(Data in this exercise begins)

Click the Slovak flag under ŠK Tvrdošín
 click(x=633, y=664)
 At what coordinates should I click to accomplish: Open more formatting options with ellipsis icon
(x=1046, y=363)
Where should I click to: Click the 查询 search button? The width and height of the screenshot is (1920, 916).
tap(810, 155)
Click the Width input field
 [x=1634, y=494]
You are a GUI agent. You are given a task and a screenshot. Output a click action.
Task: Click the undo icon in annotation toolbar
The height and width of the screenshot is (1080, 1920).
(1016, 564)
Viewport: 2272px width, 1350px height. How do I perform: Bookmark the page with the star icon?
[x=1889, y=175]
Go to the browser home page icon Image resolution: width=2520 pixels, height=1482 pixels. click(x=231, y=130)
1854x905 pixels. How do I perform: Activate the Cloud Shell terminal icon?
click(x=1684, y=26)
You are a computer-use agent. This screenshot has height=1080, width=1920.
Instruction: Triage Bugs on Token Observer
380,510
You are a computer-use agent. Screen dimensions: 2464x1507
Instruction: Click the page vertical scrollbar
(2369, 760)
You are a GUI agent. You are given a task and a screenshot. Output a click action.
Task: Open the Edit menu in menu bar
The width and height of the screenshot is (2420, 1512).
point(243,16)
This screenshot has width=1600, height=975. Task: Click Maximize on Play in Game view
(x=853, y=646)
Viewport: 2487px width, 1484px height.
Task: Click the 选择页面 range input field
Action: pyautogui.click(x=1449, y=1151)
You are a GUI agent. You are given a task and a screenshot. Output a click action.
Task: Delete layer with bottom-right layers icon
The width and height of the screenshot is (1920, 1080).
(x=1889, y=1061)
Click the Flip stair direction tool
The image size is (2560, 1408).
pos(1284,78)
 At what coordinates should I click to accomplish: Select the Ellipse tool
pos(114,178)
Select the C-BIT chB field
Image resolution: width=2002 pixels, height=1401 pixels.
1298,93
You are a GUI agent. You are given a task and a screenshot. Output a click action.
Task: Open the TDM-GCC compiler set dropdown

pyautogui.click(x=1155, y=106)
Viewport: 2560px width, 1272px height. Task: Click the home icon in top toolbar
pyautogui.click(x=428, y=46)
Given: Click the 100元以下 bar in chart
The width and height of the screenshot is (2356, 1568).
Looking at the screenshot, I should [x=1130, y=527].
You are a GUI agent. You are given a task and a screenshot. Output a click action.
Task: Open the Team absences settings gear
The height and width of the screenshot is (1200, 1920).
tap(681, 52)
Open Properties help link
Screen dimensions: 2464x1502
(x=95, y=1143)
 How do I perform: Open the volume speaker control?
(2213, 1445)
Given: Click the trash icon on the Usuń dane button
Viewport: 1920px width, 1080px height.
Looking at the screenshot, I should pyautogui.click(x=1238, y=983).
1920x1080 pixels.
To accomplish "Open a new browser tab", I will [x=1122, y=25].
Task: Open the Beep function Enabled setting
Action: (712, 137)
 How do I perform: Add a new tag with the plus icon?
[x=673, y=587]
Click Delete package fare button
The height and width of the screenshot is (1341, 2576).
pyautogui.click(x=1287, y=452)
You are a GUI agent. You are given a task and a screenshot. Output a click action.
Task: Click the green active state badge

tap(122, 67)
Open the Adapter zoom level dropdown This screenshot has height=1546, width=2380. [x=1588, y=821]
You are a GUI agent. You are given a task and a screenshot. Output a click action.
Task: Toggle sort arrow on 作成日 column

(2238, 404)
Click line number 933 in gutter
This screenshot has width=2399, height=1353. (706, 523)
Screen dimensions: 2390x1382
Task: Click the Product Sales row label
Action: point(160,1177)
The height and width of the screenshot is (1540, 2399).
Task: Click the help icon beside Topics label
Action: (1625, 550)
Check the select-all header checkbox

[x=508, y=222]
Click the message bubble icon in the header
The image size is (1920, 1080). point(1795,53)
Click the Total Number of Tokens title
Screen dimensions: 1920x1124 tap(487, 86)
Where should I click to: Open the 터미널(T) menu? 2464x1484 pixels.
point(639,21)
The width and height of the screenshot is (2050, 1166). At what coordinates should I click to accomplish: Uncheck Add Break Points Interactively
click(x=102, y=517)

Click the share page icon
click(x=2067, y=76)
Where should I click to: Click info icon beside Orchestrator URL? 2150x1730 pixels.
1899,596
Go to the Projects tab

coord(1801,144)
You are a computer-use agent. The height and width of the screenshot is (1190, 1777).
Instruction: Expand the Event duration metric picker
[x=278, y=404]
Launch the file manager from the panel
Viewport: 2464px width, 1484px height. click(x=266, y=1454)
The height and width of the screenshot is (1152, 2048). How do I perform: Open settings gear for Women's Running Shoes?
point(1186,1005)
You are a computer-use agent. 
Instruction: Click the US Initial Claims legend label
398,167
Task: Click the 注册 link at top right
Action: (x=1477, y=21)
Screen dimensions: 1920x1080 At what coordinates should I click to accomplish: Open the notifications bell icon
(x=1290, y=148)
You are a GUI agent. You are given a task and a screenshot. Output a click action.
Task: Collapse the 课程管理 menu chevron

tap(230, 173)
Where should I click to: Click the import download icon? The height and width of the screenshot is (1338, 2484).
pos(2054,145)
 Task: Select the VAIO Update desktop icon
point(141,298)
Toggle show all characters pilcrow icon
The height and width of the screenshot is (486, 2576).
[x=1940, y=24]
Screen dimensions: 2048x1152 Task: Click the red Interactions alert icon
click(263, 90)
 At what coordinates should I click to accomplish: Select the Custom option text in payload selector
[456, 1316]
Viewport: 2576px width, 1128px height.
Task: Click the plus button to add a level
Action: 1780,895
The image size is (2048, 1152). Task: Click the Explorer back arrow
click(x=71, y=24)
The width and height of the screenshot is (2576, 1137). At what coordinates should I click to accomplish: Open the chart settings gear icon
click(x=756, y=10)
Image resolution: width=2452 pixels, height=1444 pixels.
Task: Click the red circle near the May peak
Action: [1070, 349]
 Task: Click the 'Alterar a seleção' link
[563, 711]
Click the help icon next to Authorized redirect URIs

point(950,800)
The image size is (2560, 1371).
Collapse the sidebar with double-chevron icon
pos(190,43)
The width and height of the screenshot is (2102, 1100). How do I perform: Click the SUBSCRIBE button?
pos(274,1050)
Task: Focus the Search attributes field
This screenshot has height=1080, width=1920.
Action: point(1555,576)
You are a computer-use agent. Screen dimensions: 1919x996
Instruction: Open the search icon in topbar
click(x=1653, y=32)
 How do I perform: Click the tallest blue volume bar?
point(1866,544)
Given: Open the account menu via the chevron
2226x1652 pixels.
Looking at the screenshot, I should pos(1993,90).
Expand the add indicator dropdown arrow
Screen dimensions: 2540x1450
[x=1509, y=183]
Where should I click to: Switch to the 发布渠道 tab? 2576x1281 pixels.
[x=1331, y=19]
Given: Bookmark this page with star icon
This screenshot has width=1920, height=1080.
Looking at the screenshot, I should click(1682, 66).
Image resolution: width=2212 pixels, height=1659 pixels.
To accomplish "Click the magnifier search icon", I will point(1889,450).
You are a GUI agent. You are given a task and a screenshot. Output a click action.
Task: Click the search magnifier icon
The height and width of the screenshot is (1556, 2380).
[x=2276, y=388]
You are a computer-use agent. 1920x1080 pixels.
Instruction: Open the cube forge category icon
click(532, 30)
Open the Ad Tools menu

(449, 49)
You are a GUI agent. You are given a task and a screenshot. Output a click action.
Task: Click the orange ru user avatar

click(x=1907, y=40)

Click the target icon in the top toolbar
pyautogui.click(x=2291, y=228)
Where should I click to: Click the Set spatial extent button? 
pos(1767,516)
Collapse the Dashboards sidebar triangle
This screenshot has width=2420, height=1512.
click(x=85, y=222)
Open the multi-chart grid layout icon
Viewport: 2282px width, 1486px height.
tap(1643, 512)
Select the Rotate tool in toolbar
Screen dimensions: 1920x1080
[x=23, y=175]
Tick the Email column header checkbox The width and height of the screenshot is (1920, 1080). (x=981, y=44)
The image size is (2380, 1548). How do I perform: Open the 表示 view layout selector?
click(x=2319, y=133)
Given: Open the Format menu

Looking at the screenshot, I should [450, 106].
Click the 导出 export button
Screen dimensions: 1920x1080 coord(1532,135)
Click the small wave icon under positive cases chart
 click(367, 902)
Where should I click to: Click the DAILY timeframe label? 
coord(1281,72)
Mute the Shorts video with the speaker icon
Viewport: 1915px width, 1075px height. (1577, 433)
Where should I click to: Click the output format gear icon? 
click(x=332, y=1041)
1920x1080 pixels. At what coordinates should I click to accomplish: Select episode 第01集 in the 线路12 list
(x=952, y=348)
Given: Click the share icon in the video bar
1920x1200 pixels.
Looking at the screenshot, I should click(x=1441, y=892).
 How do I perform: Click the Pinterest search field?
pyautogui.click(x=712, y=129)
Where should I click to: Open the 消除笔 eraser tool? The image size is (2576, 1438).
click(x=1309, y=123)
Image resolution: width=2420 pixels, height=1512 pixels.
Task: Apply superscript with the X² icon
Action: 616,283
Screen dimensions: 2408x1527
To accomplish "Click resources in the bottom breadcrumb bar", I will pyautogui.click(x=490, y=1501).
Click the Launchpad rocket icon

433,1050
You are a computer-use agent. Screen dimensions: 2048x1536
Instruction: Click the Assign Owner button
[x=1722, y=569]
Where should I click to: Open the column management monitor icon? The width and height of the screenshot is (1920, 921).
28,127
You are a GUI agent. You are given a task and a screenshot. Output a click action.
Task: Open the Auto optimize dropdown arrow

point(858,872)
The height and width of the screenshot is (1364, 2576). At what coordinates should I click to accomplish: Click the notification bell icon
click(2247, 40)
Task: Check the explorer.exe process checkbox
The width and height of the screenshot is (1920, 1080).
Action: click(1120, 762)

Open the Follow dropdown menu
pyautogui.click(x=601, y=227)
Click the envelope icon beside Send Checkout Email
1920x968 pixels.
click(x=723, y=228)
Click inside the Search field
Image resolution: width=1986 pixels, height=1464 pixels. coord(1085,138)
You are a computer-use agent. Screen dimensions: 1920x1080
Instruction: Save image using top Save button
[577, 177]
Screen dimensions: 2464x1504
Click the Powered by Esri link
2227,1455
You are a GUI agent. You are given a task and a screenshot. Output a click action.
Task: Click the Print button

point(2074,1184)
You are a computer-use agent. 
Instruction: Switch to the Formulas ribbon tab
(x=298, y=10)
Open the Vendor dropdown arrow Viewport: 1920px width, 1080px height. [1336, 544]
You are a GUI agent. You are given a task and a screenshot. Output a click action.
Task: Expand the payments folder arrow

(Data in this exercise ends)

(Problem statement):
Throughout the data above, report every line that contains the string "magnifier".

(Solved exercise):
To accomplish "Click the magnifier search icon", I will point(1889,450).
Task: Click the search magnifier icon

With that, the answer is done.